AIM OF THE EXERCISE >> Look in the data below for the line that has "Close the Size Guide dialog", then print exactly every line from there through the line that has "Open search filter", leaving pictures out.

EXTRACTED MATERIAL >>
•••••

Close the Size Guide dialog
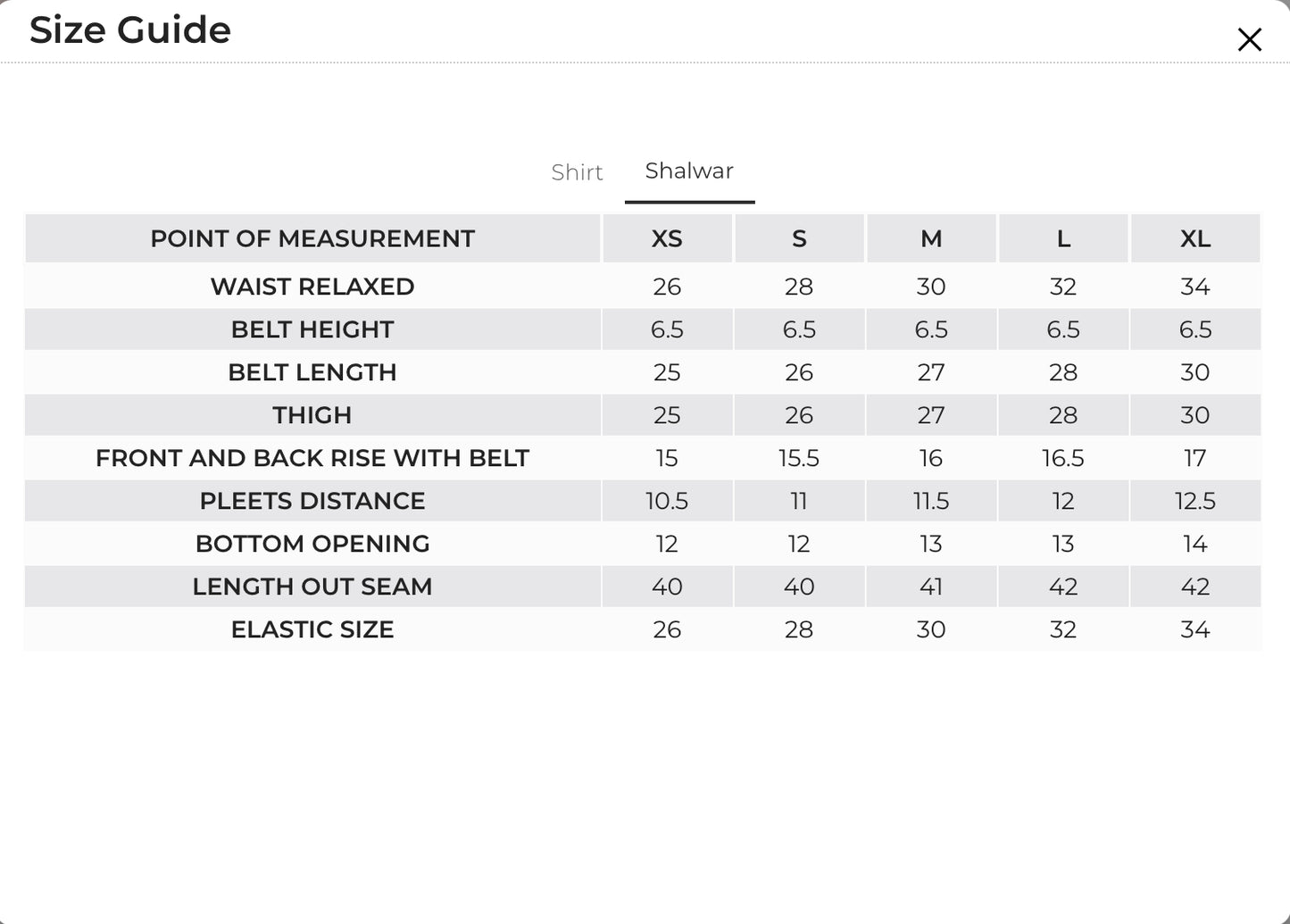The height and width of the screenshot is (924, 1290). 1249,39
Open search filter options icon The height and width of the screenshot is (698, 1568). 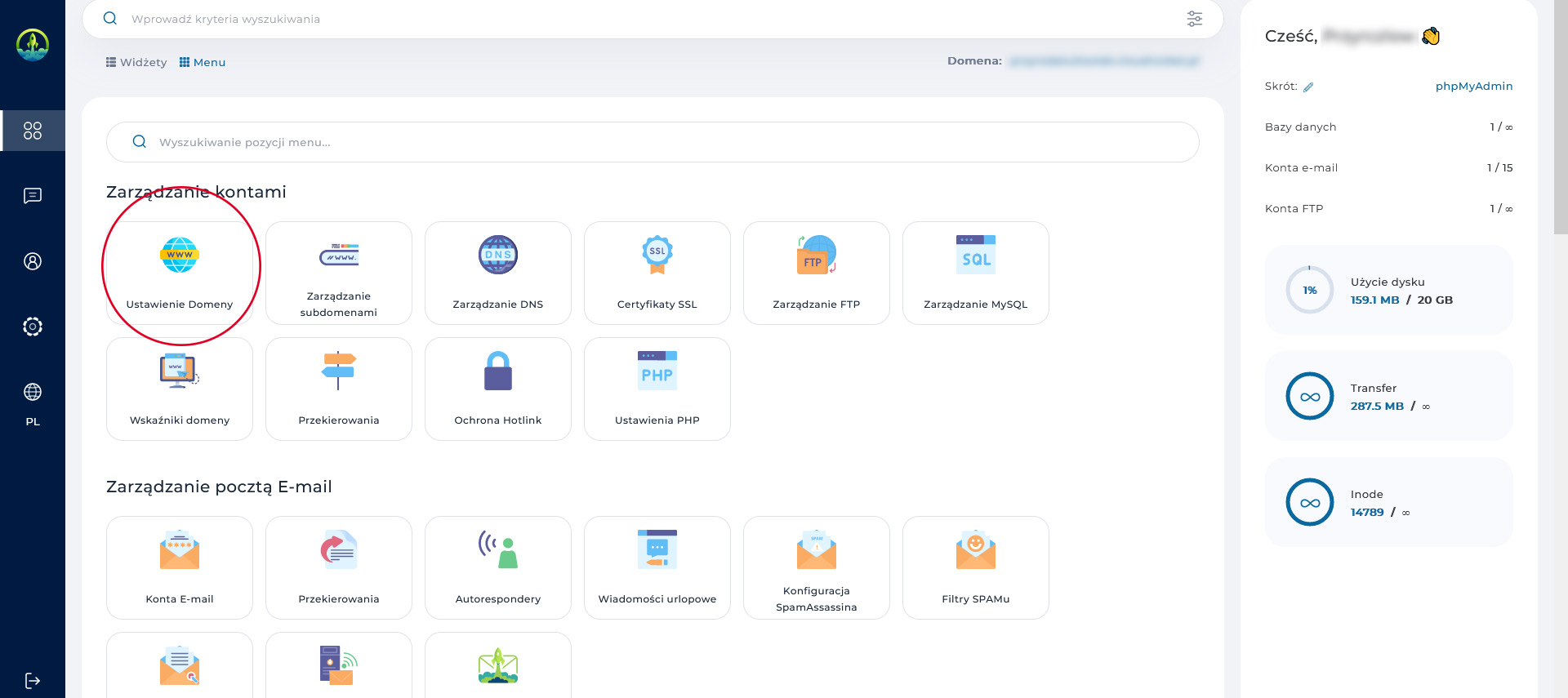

•••••

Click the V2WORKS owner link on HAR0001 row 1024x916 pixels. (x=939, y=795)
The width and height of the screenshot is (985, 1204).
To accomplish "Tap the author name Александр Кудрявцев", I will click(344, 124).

•••••

TASK OUTPUT >>
Close the Size Guide dialog
The height and width of the screenshot is (924, 1290). 1249,39
Open search filter options icon The height and width of the screenshot is (698, 1568). 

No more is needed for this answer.